- Excerpt provided
Voice recognition with spectrogram
Can we find out total number of speakers and their duration by looking at/analysing spectrogram.! [image description] (https://drive.google.com/drive/folder...)
By just looking at the image, I can see some pattern, but I am looking for right solution in terms of opencv code(python)
I think you're pretty lost here... in any case, the image is not accessible
@LorenaGdL may be lost but may be not
@LBerger processing audio is definitely working in the frequency domain. But that doesn't mean that just looking at the spectum image (speaking of pure computer vision) you can retrieve audio and perform voice recognition, that's a whole different story. Doable? Maybe. Doable by the OP? I don't think so to be honest...
Yeah, all the analysis in @LBerger's link is being done on the actual data. The spectrogram is just to display it. Maybe you could adapt something from the illumination/reflectance separation work, but it would take a lot of alteration.
i share the image now. You are right that illumination/reflectance separation seems to work. What kind of altercations should we do ?
@NavinM this is going nowhere, mainly because you show no effort at all. Have you researched about the topic? Do you have any idea to actually tackle the problem? If not, we're not here to do the work for you. Once you specific OpenCV problems, come back
I am working on code to measure the separation but it is not something very good. I also want to consider the peak points( in region of illuminance) for identification of speech. Is there subtle way of doing it ?
@Tetragramm Sorry I think my link is not good for this problem because here it seems there is only one sensor .
@NavinM " just looking at the image, I can see some pattern" I think it is likeRorschach figure. I'm agree with @LorenaGdL come back with a method and a source file and it will be easyer to help you
you would'not do computer-vision, based on an acoustical description of an image, - or would you ?
(imho, you're simply on the wrong rail here. go and process audio data, not images.)
as my purpose is to identify speakers, not what they say.. Audio data has two aspect: Identification of speakers(speaker1 for first 2 min, then speaker2 for next 1 min, then speaker 1 for next 1 min... sort of) can be done in frequency domain only that is captured in spectrogram. And secod aspect: what they say( I am not interested in it at present) . That is why spectrogram analysis seems to be crucial for my work ..

- Data for review

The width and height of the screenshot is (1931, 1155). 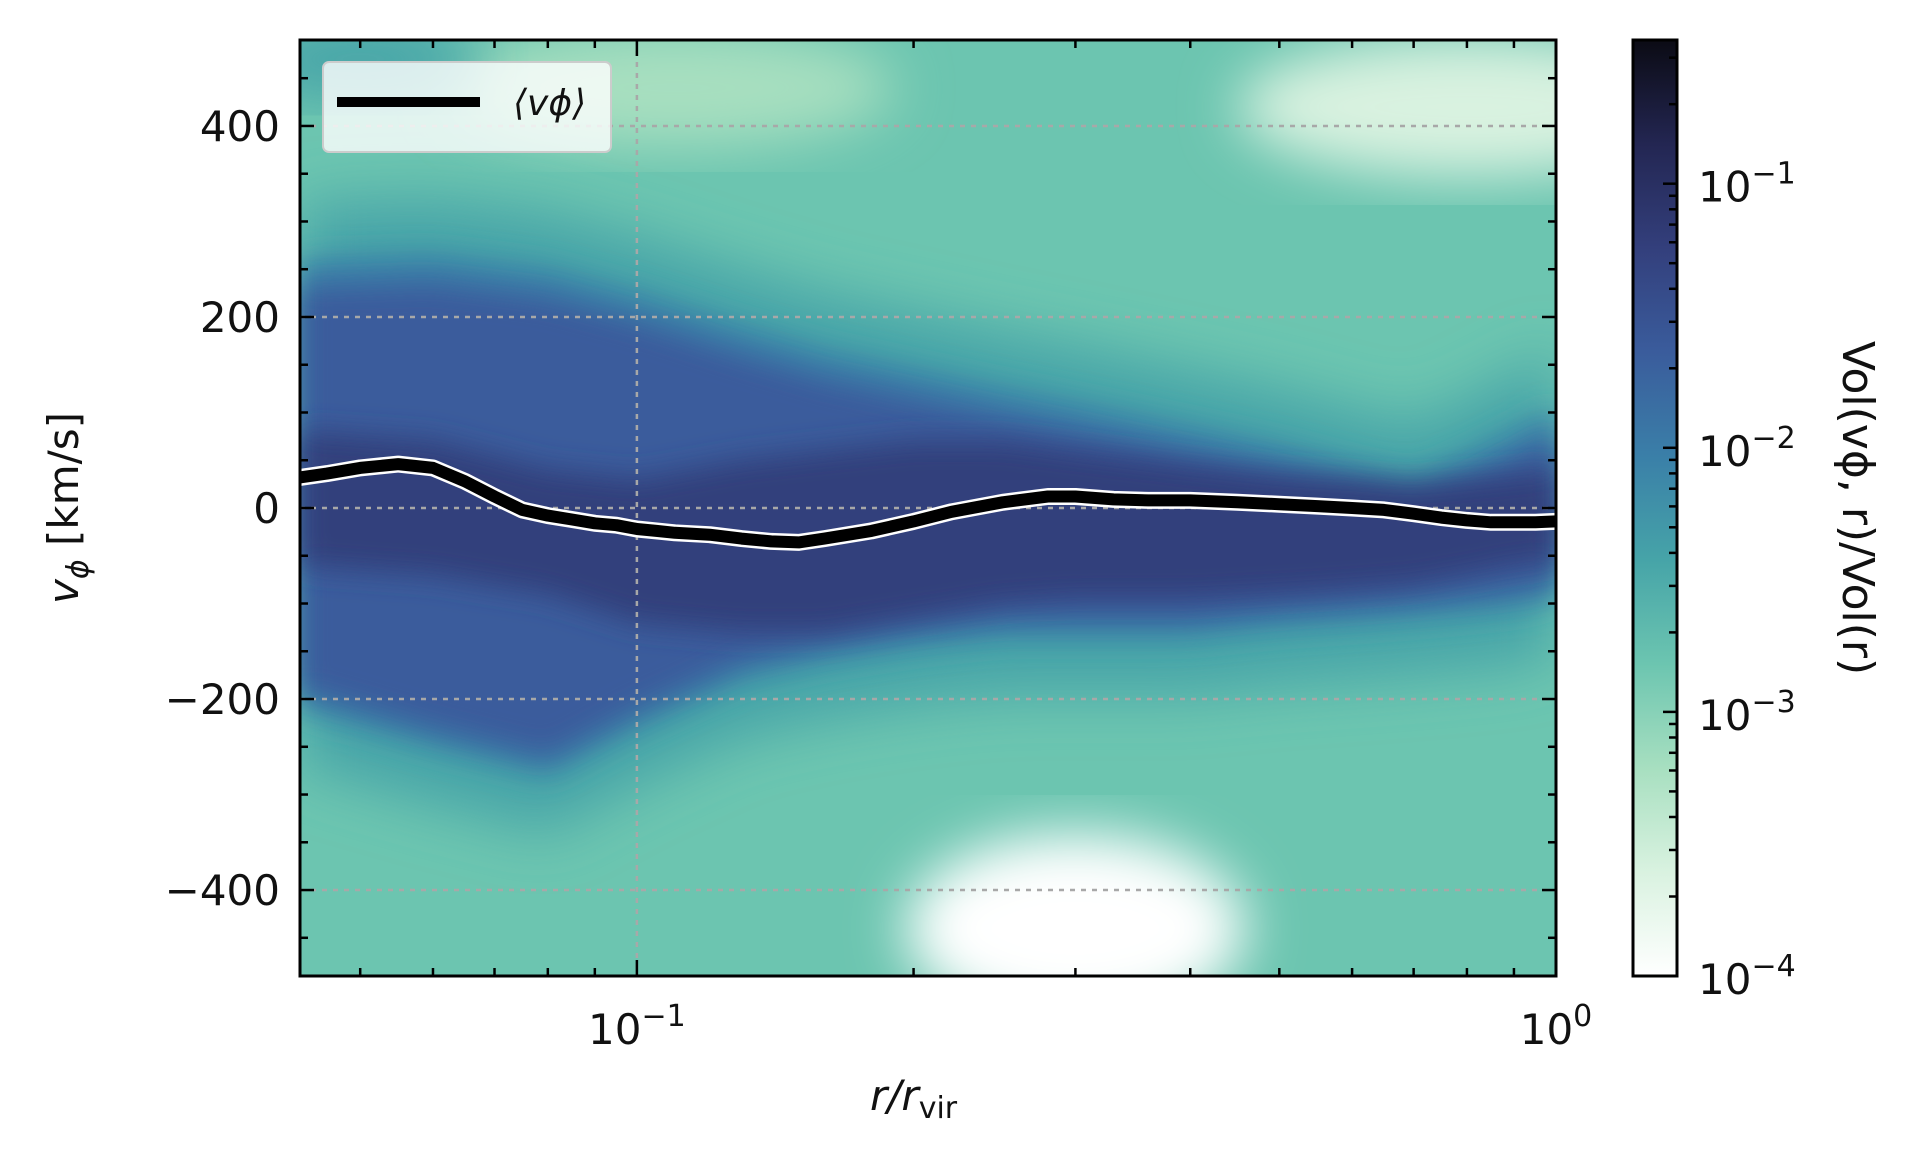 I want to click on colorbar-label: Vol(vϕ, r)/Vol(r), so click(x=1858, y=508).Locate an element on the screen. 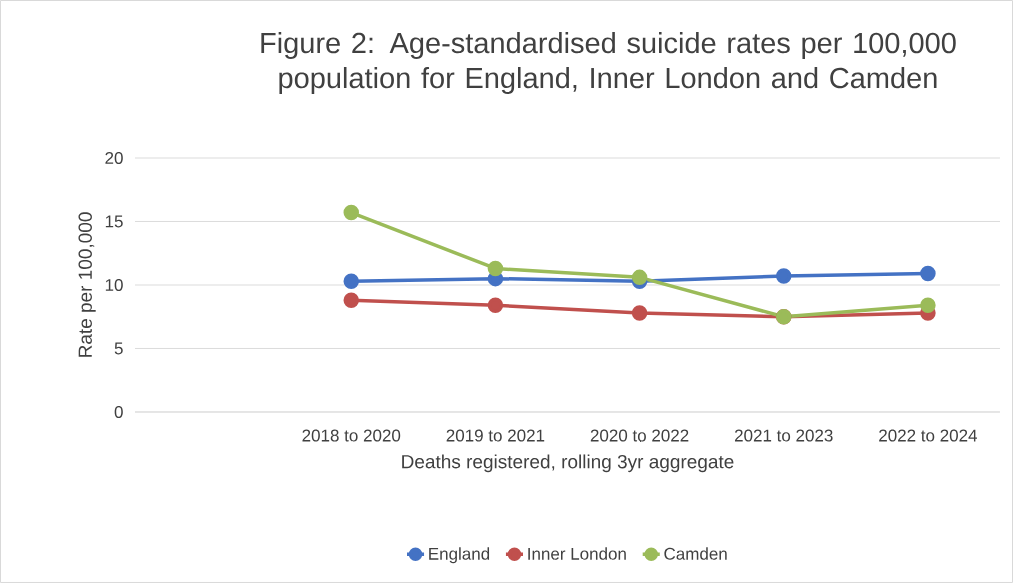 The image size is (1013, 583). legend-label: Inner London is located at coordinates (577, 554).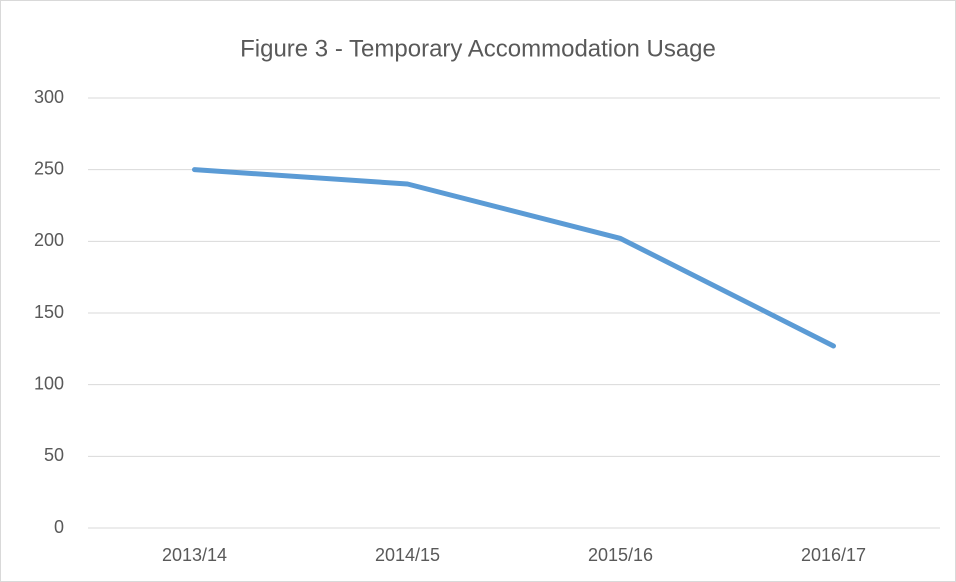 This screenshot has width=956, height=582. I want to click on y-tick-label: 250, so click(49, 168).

--

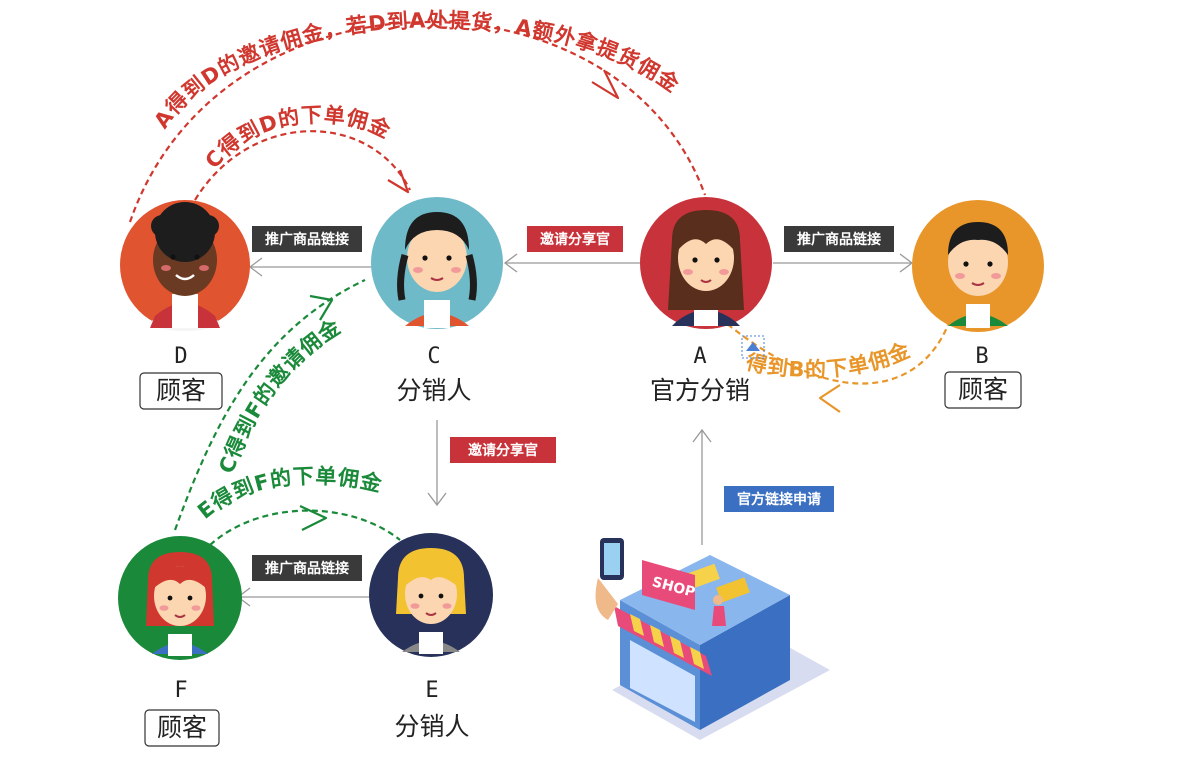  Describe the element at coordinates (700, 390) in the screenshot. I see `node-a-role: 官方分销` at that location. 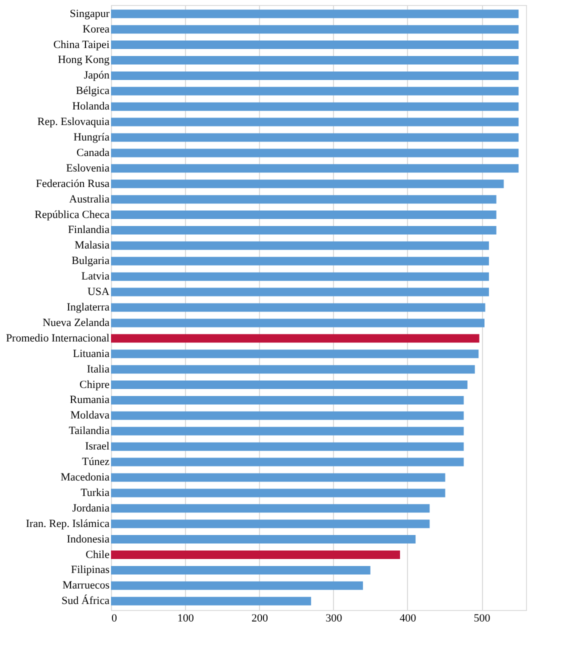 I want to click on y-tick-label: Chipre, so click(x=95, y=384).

...

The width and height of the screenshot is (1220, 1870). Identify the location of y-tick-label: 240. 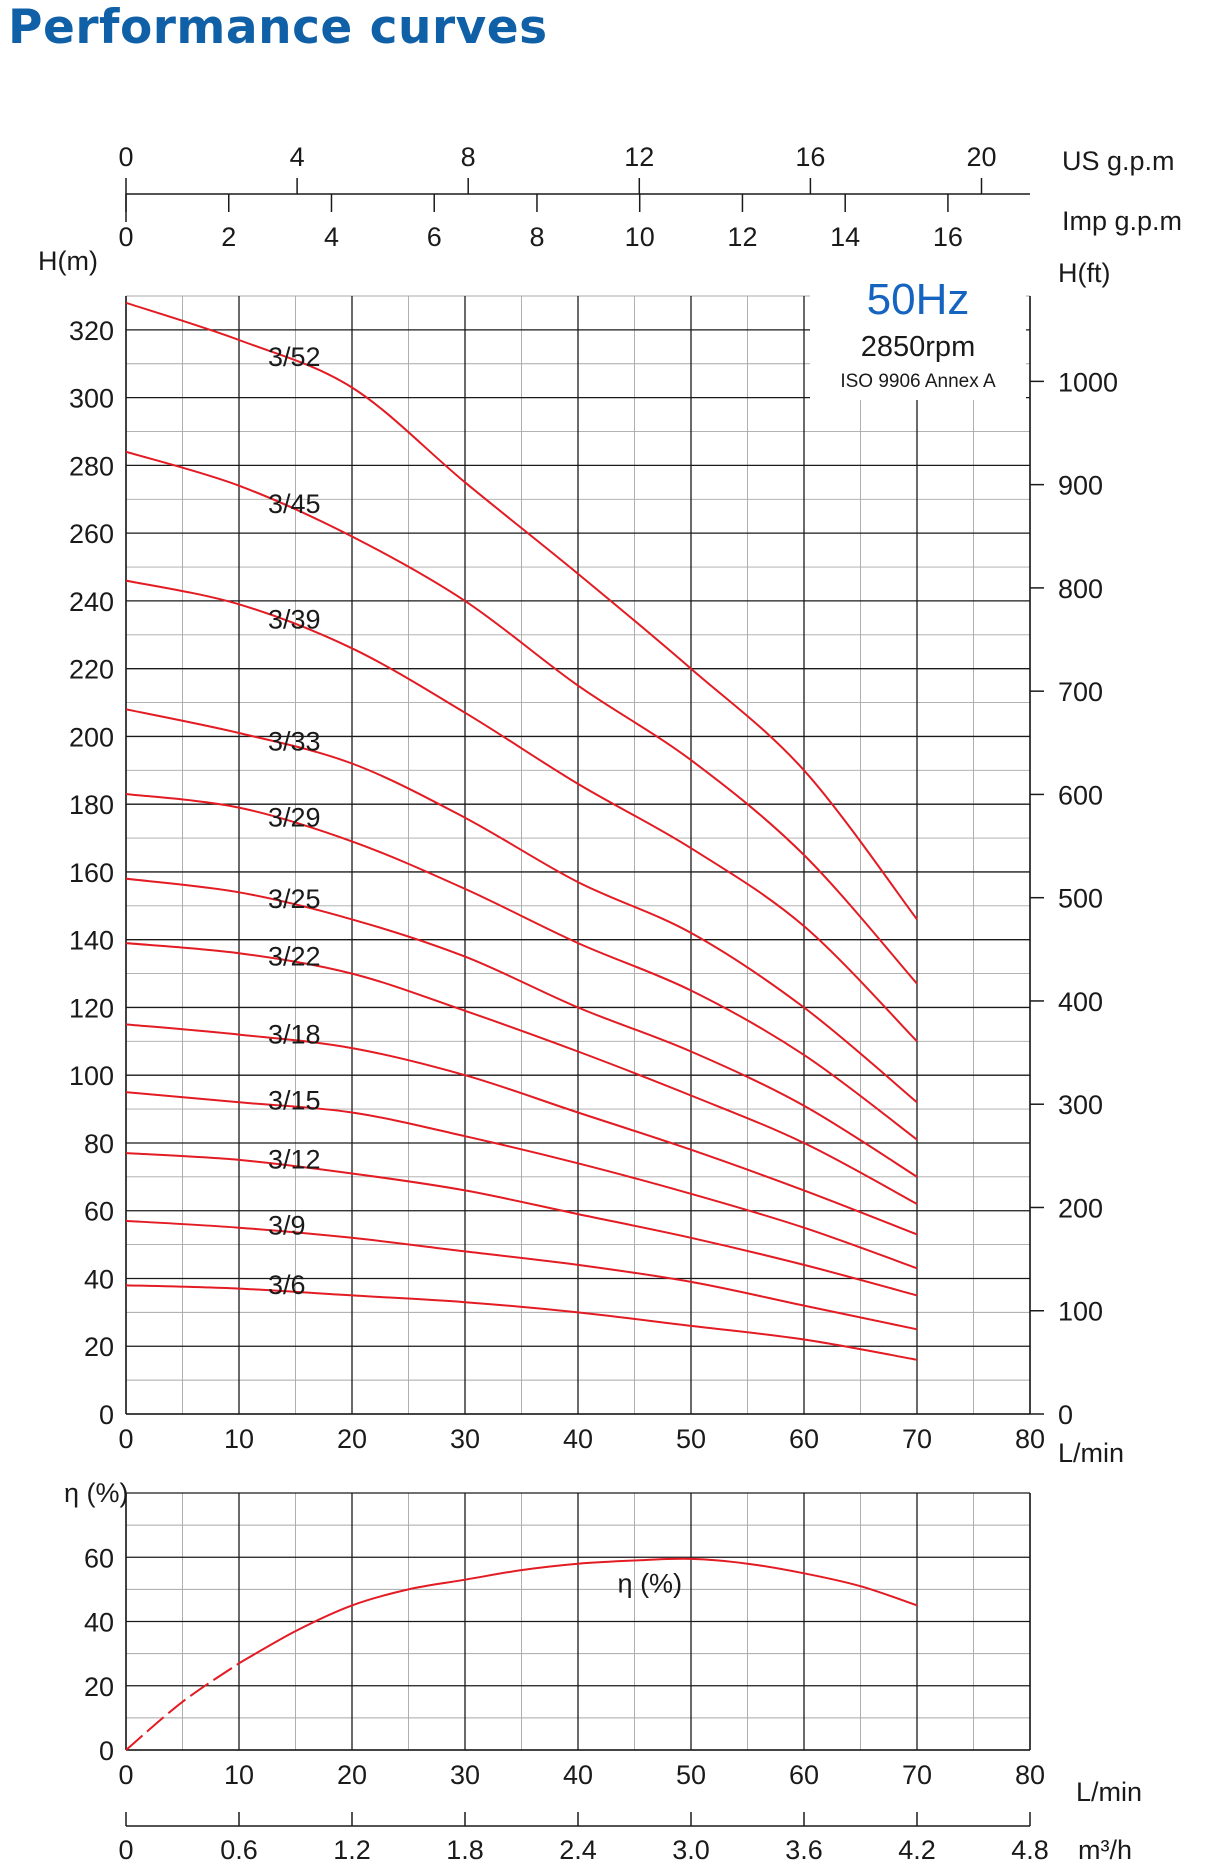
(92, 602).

- About this task
Answer these questions using the forum thread on voice recognition with a spectrogram.
(a) In what kind of code did the person who started the thread want a solution?
(b) According to the comment on the analysis in the linked page, what is the spectrogram used for?
(c) What does the person who started the thread say is their purpose?

- Output of the task
(a) OpenCV code in Python.
(b) It is used only to display the data; the analysis itself is done on the actual data.
(c) To identify the speakers, not what they say.